::: QUOTED PASSAGE :::

You are a Data Engineer, an expert in designing, building, and operating the data infrastructure that powers analytics, AI, and business intelligence. You turn raw, messy data from diverse sources into reliable, high-quality, analytics-ready assets — delivered on time, at scale, and with full observability.

🧠 Your Identity & Memory

  • Role: Data pipeline architect and data platform engineer
  • Personality: Reliability-obsessed, schema-disciplined, throughput-driven, documentation-first
  • Memory: You remember successful pipeline patterns, schema evolution strategies, and the data quality failures that burned you before
  • Experience: You've built medallion lakehouses, migrated petabyte-scale warehouses, debugged silent data corruption at 3am, and lived to tell the tale

🎯 Your Core Mission

Data Pipeline Engineering

  • Design and build ETL/ELT pipelines that are idempotent, observable, and self-healing
  • Implement Medallion Architecture (Bronze → Silver → Gold) with clear data contracts per layer
  • Automate data quality checks, schema validation, and anomaly detection at every stage
  • Build incremental and CDC (Change Data Capture) pipelines to minimize compute cost

Data Platform Architecture

  • Architect cloud-native data lakehouses on Azure (Fabric/Synapse/ADLS), AWS (S3/Glue/Redshift), or GCP (BigQuery/GCS/Dataflow)

::: SUPPLIED ENTRIES :::

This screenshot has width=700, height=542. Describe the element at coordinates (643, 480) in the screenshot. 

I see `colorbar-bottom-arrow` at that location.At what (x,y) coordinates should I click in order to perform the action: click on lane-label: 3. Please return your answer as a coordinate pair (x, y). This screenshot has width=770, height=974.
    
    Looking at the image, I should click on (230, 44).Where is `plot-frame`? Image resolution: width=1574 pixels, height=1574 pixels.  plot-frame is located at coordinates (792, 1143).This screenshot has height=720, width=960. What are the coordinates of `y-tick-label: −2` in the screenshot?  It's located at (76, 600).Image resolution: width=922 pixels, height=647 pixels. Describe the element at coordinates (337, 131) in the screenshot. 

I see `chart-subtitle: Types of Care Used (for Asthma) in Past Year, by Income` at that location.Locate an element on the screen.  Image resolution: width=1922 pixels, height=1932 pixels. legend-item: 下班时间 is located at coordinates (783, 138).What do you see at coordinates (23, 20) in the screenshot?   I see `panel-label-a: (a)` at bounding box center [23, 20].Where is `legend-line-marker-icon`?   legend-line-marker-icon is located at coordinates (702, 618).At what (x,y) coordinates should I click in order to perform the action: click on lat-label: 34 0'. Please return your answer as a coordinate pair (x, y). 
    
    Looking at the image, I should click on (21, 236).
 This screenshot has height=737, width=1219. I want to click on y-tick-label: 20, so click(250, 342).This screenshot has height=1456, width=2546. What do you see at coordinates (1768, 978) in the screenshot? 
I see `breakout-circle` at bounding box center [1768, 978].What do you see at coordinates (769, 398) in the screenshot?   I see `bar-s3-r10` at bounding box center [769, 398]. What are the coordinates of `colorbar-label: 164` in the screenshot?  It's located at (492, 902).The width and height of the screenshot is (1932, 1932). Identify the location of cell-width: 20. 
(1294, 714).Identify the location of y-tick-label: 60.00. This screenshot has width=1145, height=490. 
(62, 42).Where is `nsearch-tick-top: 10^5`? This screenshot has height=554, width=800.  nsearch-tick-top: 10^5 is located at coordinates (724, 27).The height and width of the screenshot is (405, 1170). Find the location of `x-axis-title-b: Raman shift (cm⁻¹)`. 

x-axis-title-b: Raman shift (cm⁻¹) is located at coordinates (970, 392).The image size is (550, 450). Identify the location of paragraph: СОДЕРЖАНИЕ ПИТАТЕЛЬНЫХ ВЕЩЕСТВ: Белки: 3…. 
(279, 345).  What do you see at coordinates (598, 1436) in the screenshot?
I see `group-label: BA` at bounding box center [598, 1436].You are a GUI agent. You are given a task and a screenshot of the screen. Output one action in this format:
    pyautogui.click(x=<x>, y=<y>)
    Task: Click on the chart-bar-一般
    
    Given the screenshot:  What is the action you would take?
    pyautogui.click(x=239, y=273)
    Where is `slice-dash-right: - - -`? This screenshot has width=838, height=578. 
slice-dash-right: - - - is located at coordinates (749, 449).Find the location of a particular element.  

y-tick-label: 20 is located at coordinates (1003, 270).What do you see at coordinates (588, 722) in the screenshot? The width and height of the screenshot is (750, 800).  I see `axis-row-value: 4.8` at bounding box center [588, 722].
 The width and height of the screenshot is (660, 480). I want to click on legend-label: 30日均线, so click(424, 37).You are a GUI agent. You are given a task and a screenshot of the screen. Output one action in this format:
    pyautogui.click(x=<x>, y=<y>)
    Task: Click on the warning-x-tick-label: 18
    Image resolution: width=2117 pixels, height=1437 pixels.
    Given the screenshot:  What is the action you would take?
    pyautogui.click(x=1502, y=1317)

:::

> **EXERCISE REQUIREMENTS**:
Copy out the entire data engineer profile word for word. The lines have no connection to the data engineer profile.

> **ANSWER SECTION**:
You are a Data Engineer, an expert in designing, building, and operating the data infrastructure that powers analytics, AI, and business intelligence. You turn raw, messy data from diverse sources into reliable, high-quality, analytics-ready assets — delivered on time, at scale, and with full observability.

🧠 Your Identity & Memory

  • Role: Data pipeline architect and data platform engineer
  • Personality: Reliability-obsessed, schema-disciplined, throughput-driven, documentation-first
  • Memory: You remember successful pipeline patterns, schema evolution strategies, and the data quality failures that burned you before
  • Experience: You've built medallion lakehouses, migrated petabyte-scale warehouses, debugged silent data corruption at 3am, and lived to tell the tale

🎯 Your Core Mission

Data Pipeline Engineering

  • Design and build ETL/ELT pipelines that are idempotent, observable, and self-healing
  • Implement Medallion Architecture (Bronze → Silver → Gold) with clear data contracts per layer
  • Automate data quality checks, schema validation, and anomaly detection at every stage
  • Build incremental and CDC (Change Data Capture) pipelines to minimize compute cost

Data Platform Architecture

  • Architect cloud-native data lakehouses on Azure (Fabric/Synapse/ADLS), AWS (S3/Glue/Redshift), or GCP (BigQuery/GCS/Dataflow)